**What the exercise asks**
The required output is the line with "Screen dimensions: 1568x507" plus all lines that follow it to the end of the listing below, written out exactly, with no pictures.

** Opening Raw data block **

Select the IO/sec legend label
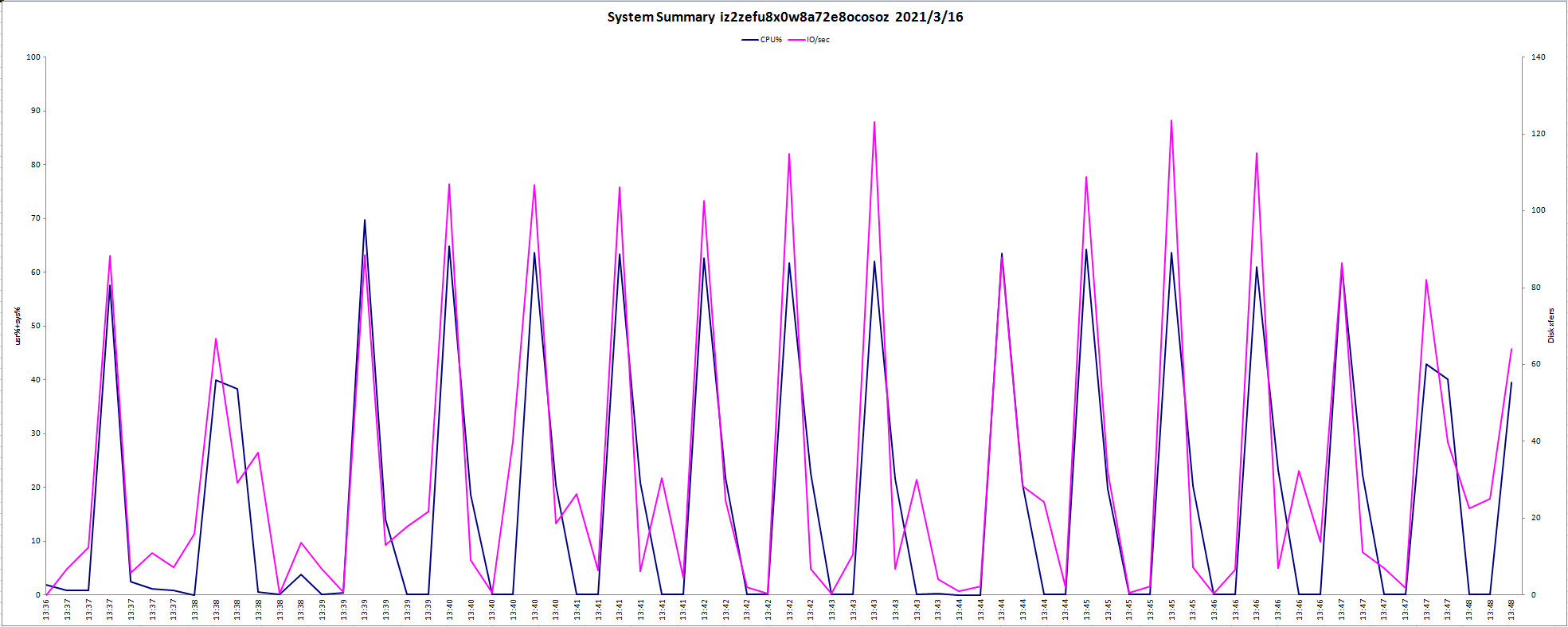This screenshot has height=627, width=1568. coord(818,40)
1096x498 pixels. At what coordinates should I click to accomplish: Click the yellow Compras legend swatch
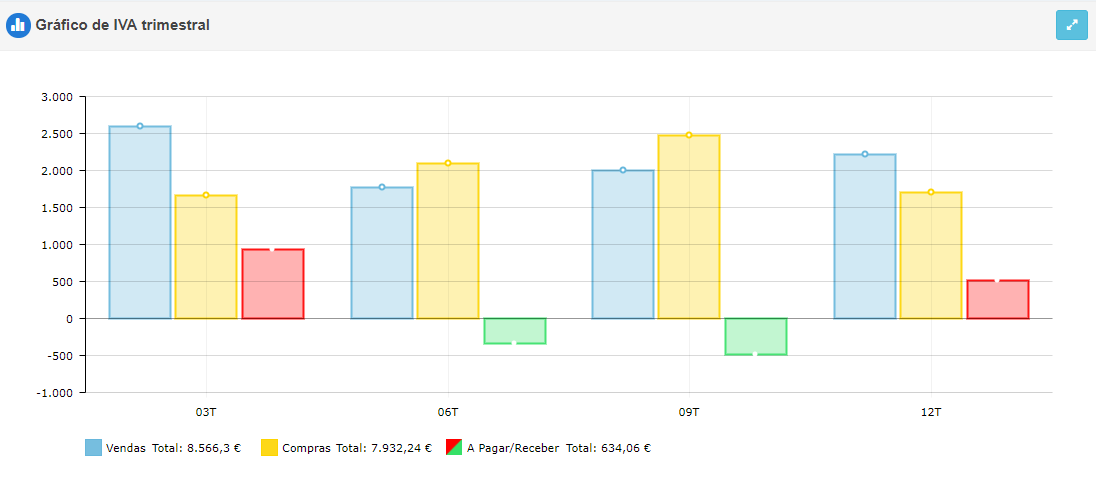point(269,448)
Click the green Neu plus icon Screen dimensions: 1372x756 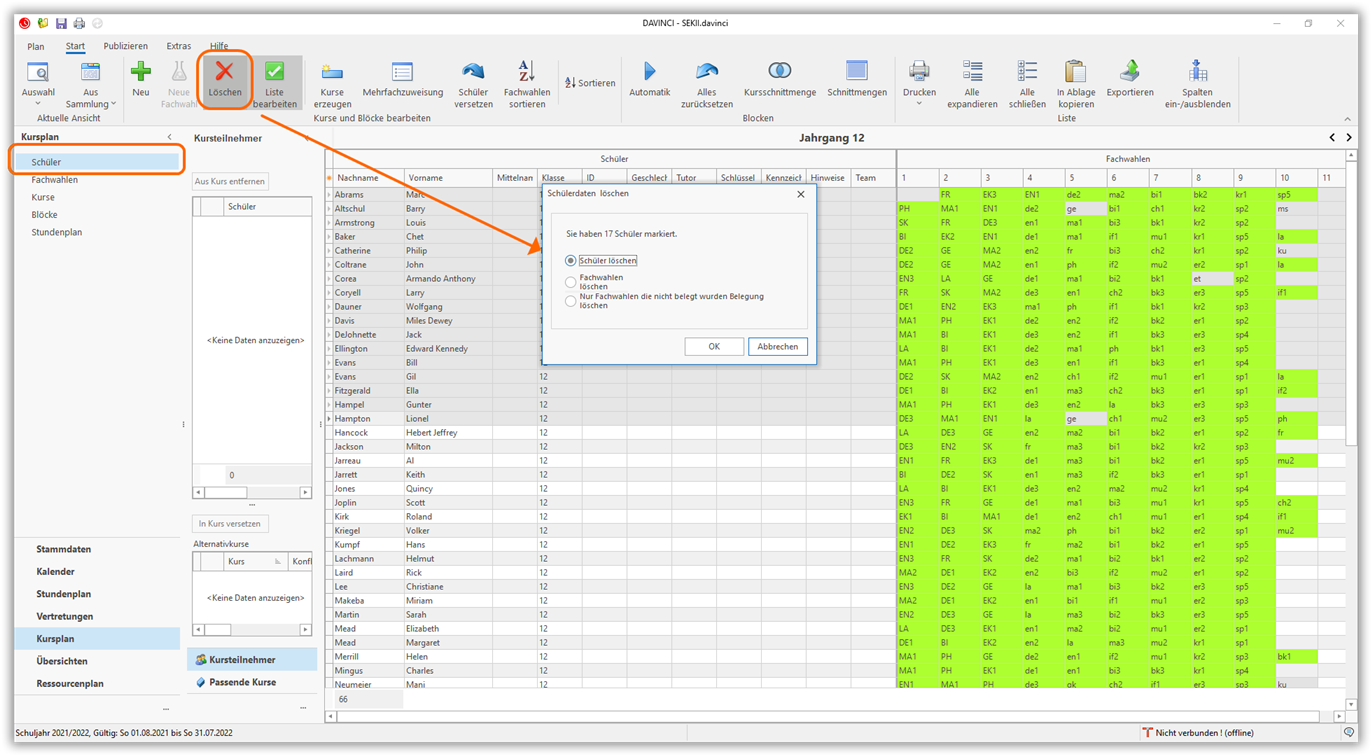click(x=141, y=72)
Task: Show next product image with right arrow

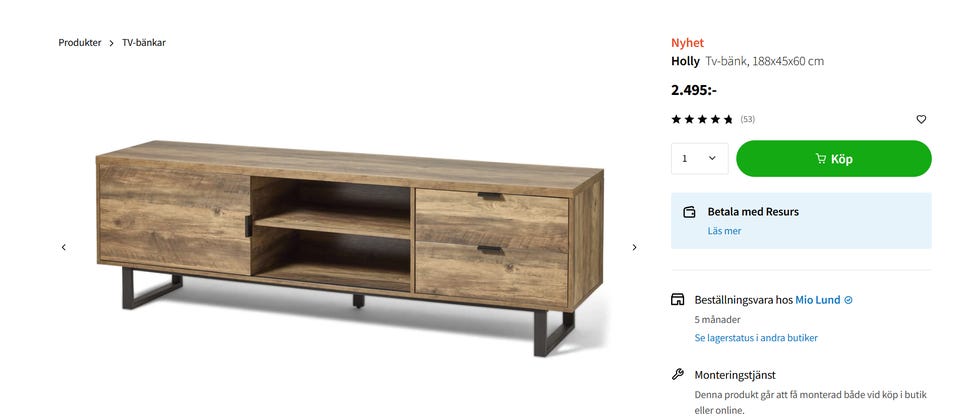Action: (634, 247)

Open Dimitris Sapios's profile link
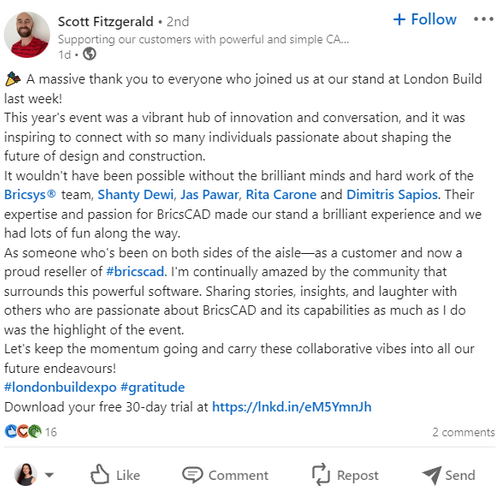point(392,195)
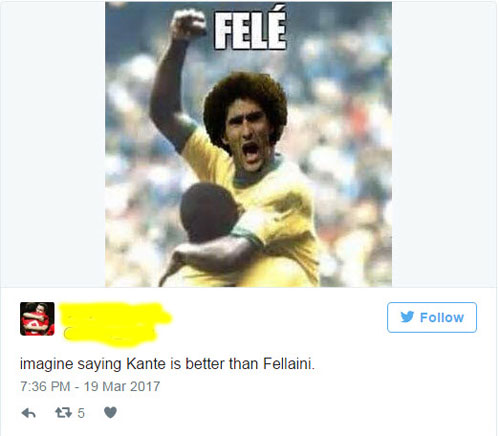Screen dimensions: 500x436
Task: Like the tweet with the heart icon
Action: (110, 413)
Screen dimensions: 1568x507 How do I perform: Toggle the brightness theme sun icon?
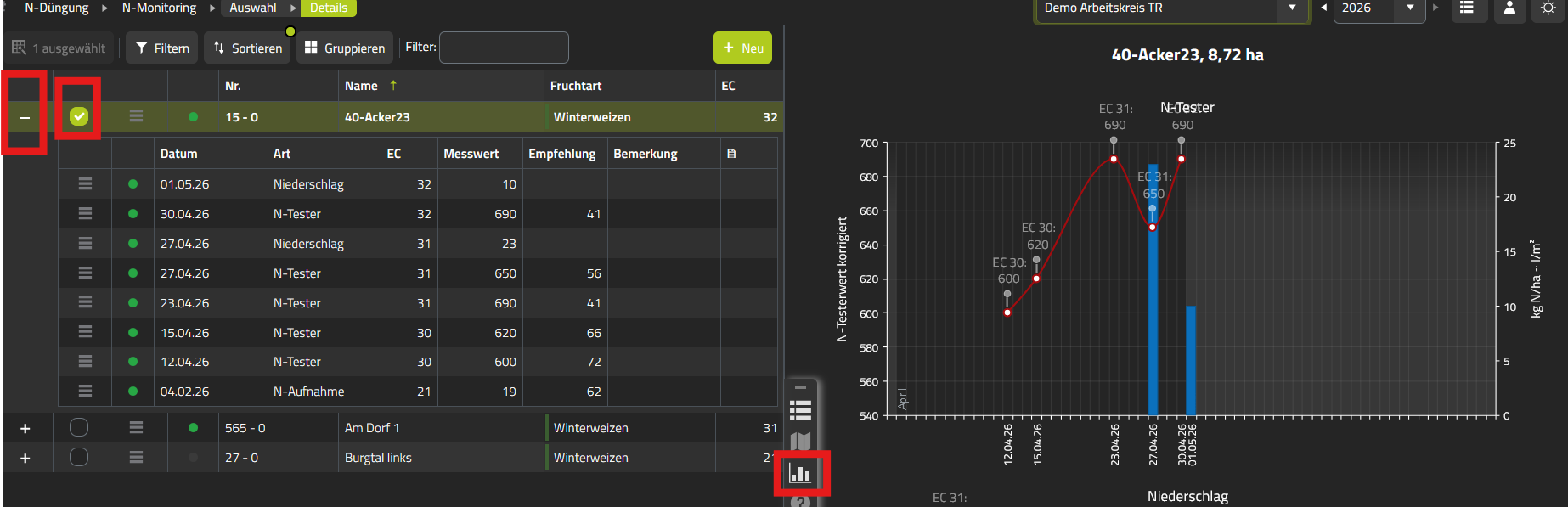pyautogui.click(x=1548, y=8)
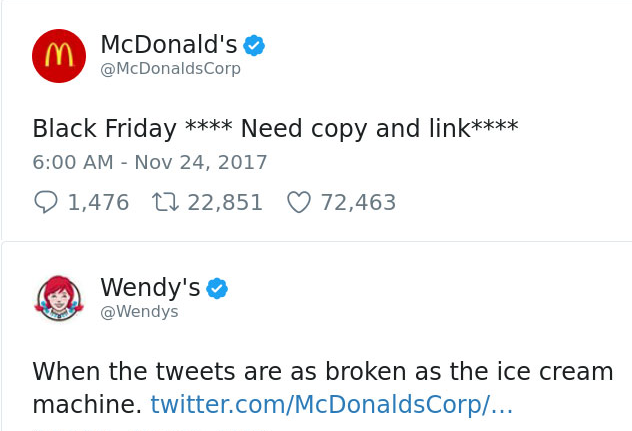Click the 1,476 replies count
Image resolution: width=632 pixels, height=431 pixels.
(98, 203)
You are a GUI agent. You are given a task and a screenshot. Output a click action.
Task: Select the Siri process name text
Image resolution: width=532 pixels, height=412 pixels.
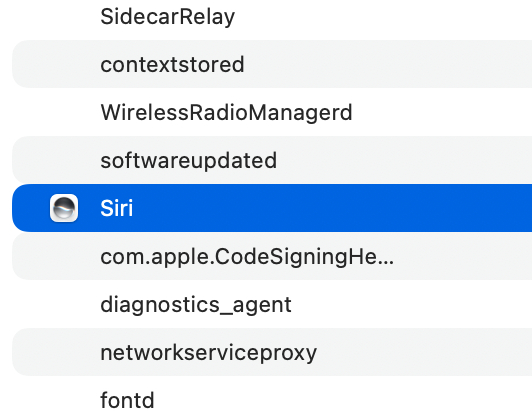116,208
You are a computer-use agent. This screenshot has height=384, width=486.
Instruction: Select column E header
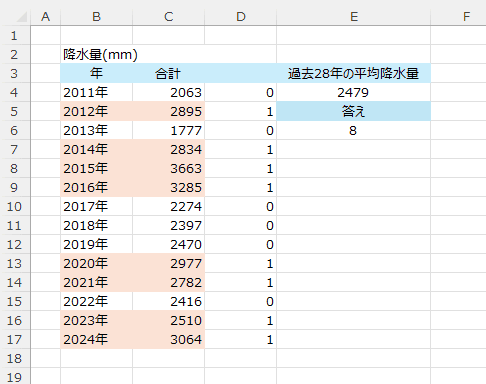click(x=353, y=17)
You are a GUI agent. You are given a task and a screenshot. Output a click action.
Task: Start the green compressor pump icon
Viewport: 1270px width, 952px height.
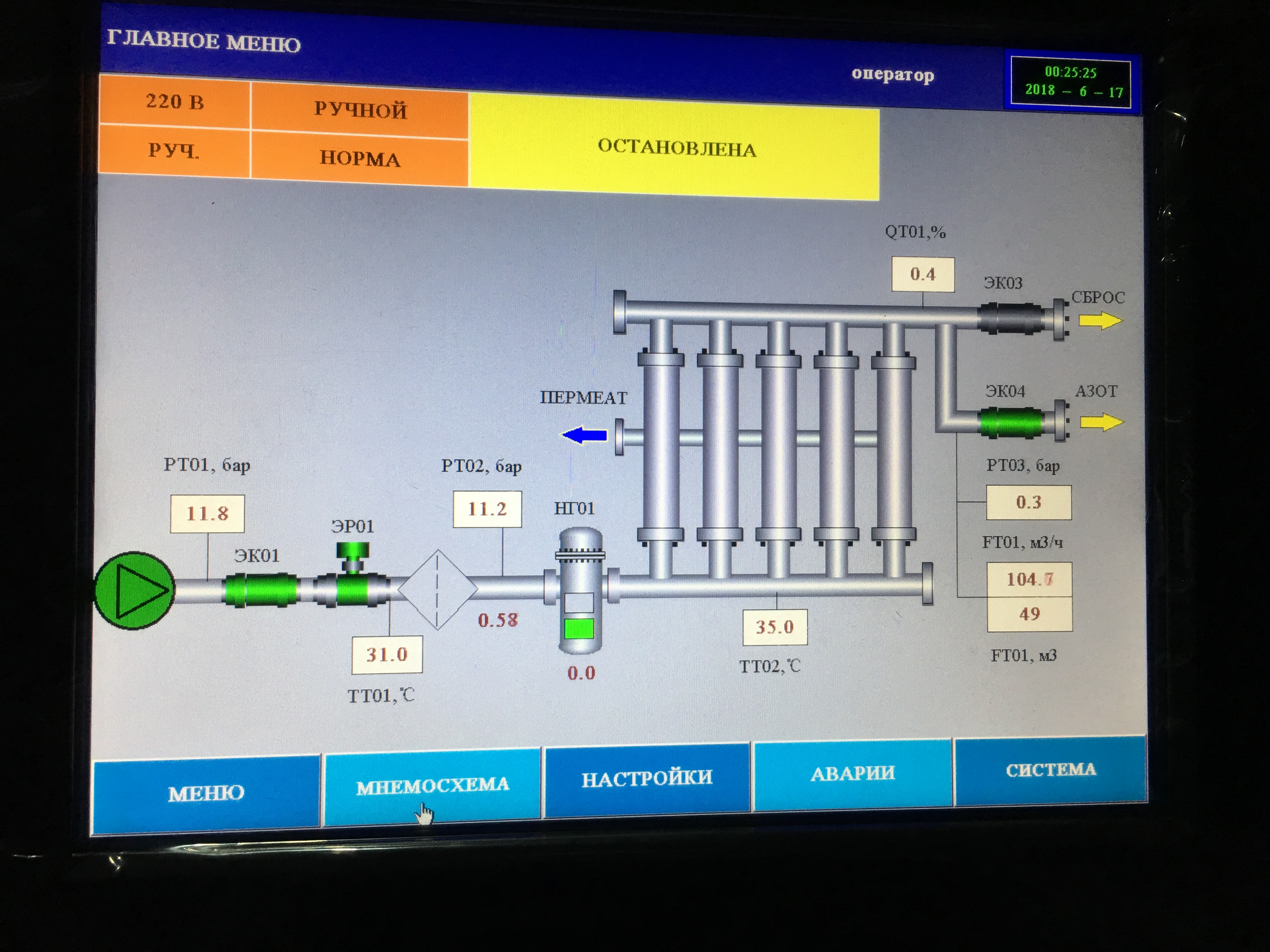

** Closing Raw data block **

**Response to this exercise**
Screen dimensions: 1568x507 How do I perform: Toggle the brightness theme sun icon?
pyautogui.click(x=1548, y=8)
Click the 1,476 replies count
Image resolution: width=632 pixels, height=431 pixels.
(98, 203)
You are a GUI agent. You are given a task and a screenshot. Output a click action.
Task: Select the Siri process name text
Image resolution: width=532 pixels, height=412 pixels.
116,208
You are a computer-use agent. This screenshot has height=384, width=486.
Instruction: Select column E header
click(x=353, y=17)
You are a GUI agent. You are given a task and a screenshot. Output a click action.
Task: Start the green compressor pump icon
Viewport: 1270px width, 952px height.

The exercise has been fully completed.